While I was in Los Angeles, I had the chance to see two very different—but very “California”—exhibits, both of which I’d recommend to anyone. The first, Robert Irwin’s “Way Out West” at L&M Arts, is a light installation that’s visually engaging on its own terms, but even more so to those familiar with Irwin’s writing. More straightforward but just as interesting, LACMA’s “California Design, 1930–1965” is a colorful, exhilarating showcase of all things “modern,” from lobster-print swimsuits to Ray and Charles Eames’s living room (which is fully reassembled in the museum) to the original Barbie Dream House. It’s a survey not just of West Coast design, but of the crafting of the modern conception of California as we know it. —Sadie Stein

Sigrid Nunez’s Sempre Susan doesn’t just evoke Susan Sontag, the person, with hard-won sympathy, insight, and cool; it contains (in a very tiny space) material for an entire novel of idealism and disillusionment. This Sontag—who “often struck me as someone who wanted to be feeling ten times what she actually felt”—is a tragic figure, and this memoir captures the spirit of the spirit of her times. —Lorin Stein

I had, much to my shame, never read the fiction of Alan Hollinghurst until this last Indian summer weekend, when I found myself utterly absorbed in the world of The Stranger’s Child.

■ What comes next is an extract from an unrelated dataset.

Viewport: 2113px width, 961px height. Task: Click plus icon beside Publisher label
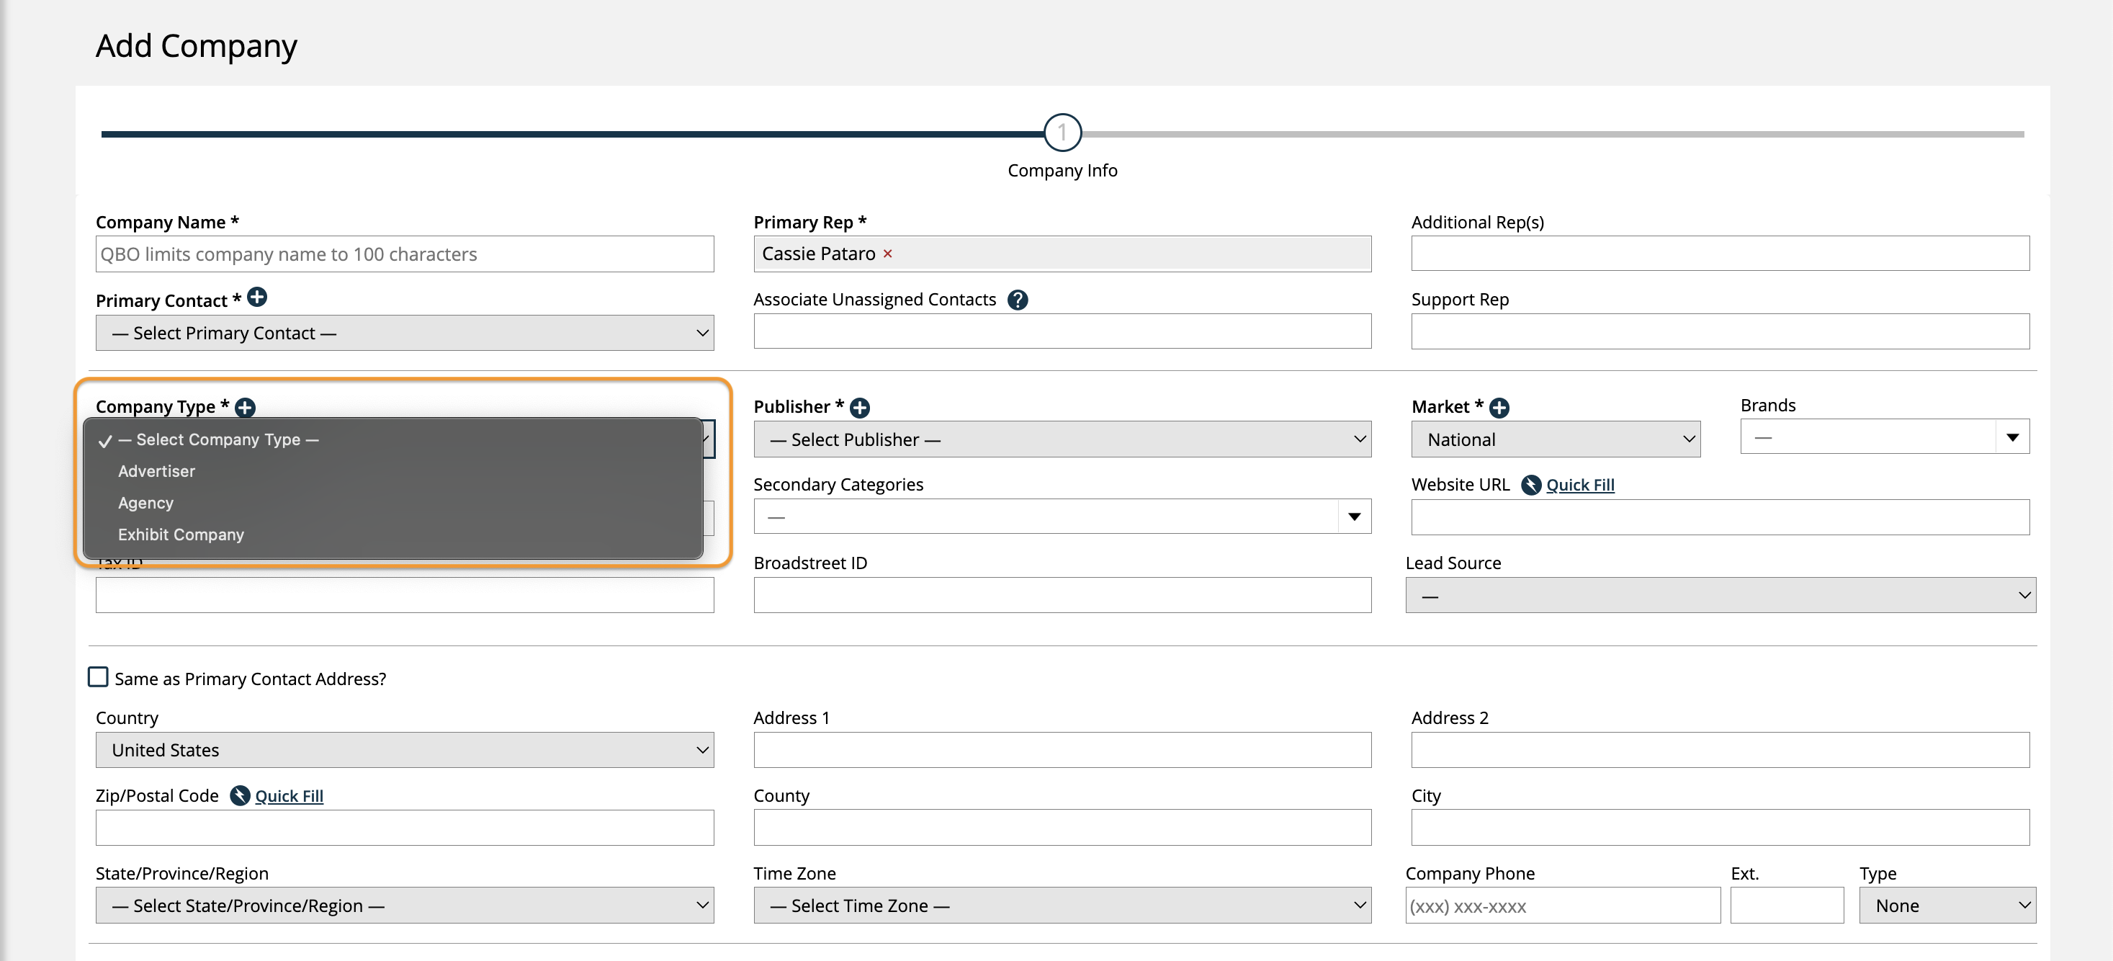tap(860, 407)
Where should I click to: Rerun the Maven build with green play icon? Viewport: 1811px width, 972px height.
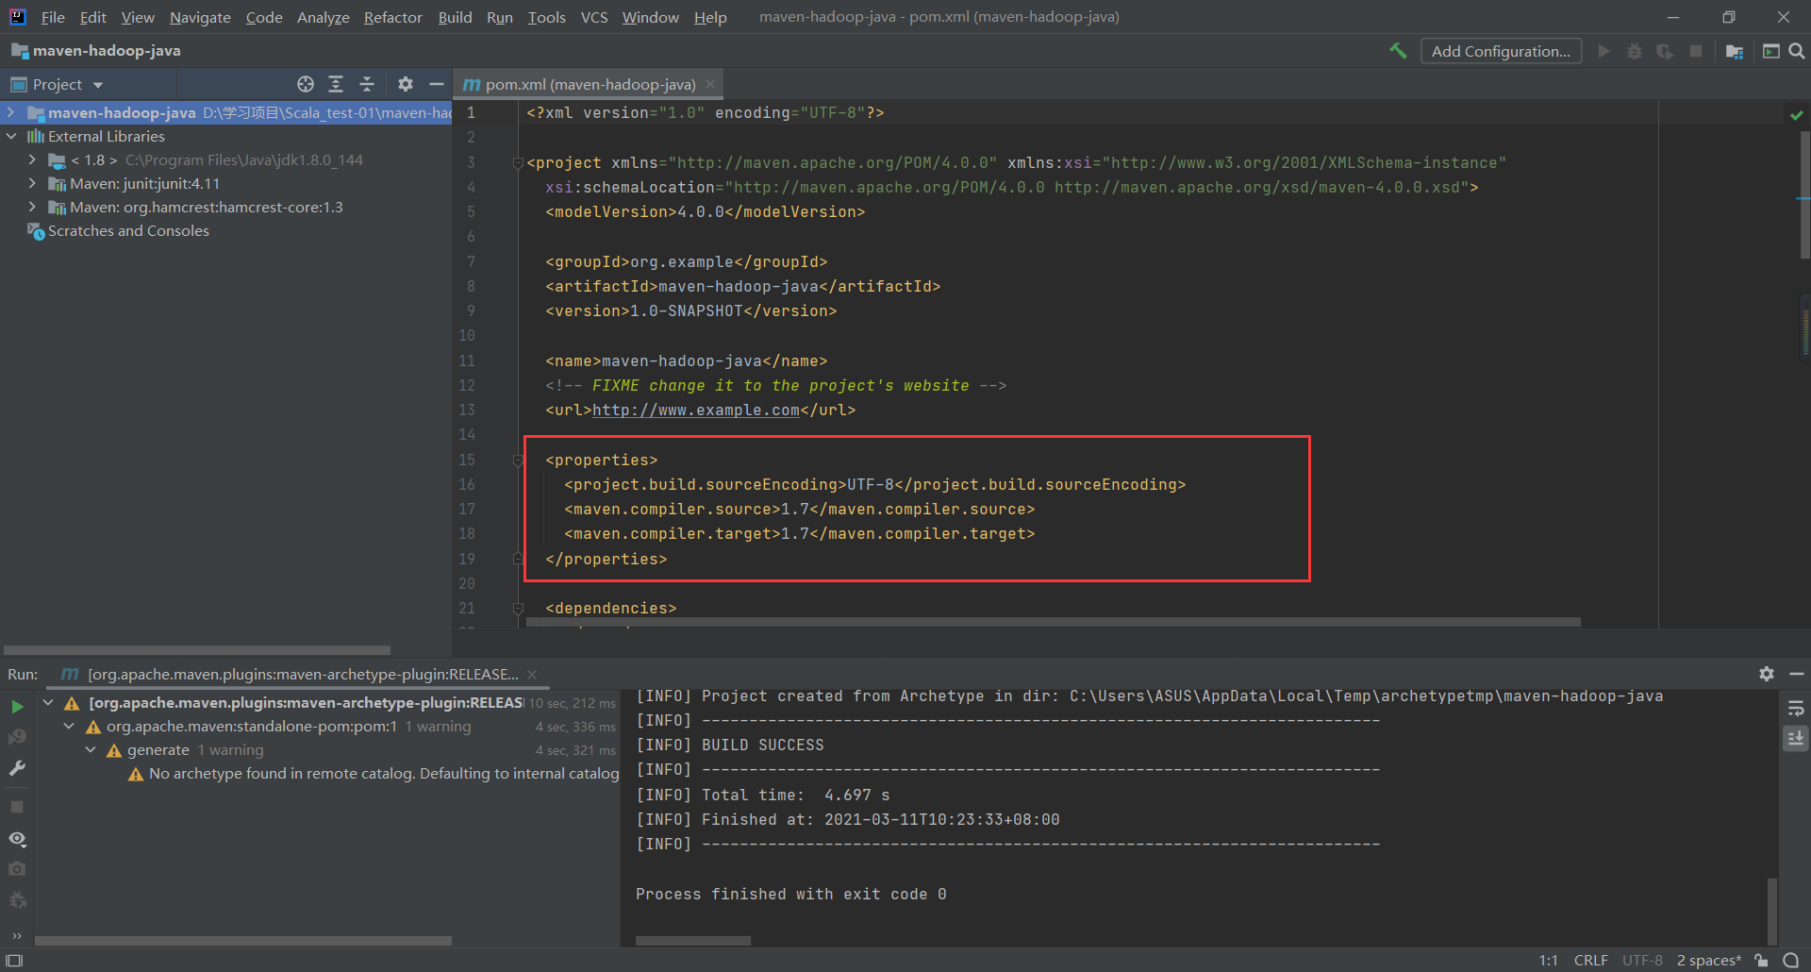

Its prose is marvelously precise, its subjects both literary and sensual, and its general character inimitably English. —Deirdre Foley-Mendelssohn

Lisa Yuskavage’s ethereal paintings are on display at David Zwirner until November 5. —Jessica Calderon

Last spring, the culture guerrillas at Bidoun went to Cairo to check in on the revolution. They came back with their Summer issue (#25), which includes interviews with graffiti artists, tour guides, ex-members of the Muslim Brotherhood, and hard-core metal musicians. Also, dream narratives, photographs, and thumbnail sketches of the dozens of the new political parties. There is very little analysis and no claim to know what comes next. But, more than anything else I’ve read, it gives you a sense of life on the ground. —Robyn Creswell

I just discovered the blog Letters of Note and could not tear myself away. They’ve archived, photographed, and transcribed amazing correspondences: everything from a letter Kurt Vonnegut wrote to his family describing his capture in 1944, to a vintage rejection slip from Sub Pop records addressed to “Dear Loser.”  —Artie Niederhoffer

Everyone I know has been sending me Kate Bolick’s fascinating piece on marriage, coupling through history, gender imbalances, and, well, as the title says, “All the Single Ladies.” —D. F. M.